::: Material for the task

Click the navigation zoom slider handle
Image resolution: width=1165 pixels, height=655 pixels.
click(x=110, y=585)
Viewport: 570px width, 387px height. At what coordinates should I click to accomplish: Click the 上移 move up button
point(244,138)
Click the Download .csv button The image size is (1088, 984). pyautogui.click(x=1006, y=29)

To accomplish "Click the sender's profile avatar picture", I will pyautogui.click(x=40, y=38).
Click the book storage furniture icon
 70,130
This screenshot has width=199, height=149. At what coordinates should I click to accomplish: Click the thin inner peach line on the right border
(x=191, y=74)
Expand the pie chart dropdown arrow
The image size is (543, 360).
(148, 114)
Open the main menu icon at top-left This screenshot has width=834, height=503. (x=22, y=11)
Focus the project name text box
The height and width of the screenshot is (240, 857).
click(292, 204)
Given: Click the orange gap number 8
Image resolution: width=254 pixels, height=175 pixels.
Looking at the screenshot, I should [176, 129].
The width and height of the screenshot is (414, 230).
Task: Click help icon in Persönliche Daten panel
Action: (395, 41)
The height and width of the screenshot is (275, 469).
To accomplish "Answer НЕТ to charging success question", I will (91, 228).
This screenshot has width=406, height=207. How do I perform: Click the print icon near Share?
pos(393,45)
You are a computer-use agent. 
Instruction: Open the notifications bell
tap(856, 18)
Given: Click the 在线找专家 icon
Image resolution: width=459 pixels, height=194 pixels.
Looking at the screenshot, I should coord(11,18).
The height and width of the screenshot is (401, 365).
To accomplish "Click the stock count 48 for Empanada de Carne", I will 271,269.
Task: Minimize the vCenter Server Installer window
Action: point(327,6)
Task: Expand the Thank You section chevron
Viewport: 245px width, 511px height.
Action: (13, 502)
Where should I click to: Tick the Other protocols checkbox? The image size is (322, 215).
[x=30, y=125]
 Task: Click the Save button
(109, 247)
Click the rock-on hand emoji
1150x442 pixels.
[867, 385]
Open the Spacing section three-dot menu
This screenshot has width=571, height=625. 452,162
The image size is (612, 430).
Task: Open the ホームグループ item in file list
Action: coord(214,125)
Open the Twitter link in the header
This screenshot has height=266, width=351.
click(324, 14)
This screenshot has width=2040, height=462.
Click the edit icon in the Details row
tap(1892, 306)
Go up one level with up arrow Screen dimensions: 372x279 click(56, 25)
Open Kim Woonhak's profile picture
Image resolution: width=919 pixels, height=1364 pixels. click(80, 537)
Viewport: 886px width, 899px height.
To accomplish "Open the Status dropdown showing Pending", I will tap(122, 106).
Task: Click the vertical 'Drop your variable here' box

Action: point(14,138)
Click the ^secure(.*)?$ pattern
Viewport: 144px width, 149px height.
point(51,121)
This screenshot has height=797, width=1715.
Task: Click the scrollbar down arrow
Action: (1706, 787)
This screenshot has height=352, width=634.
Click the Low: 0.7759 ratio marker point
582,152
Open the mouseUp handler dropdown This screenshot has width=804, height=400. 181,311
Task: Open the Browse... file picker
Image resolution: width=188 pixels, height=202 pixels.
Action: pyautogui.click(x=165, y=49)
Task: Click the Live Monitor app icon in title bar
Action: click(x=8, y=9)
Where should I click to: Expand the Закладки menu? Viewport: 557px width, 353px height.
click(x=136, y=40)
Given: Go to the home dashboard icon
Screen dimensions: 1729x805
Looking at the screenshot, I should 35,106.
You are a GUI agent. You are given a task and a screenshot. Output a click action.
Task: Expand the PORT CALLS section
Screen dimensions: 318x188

::::::

About this exercise: In the records above, find each line holding "agent" and copy it.

Result:
You are a computer-use agent. 
You are a GUI agent. You are given a task and a screenshot. Output a click action.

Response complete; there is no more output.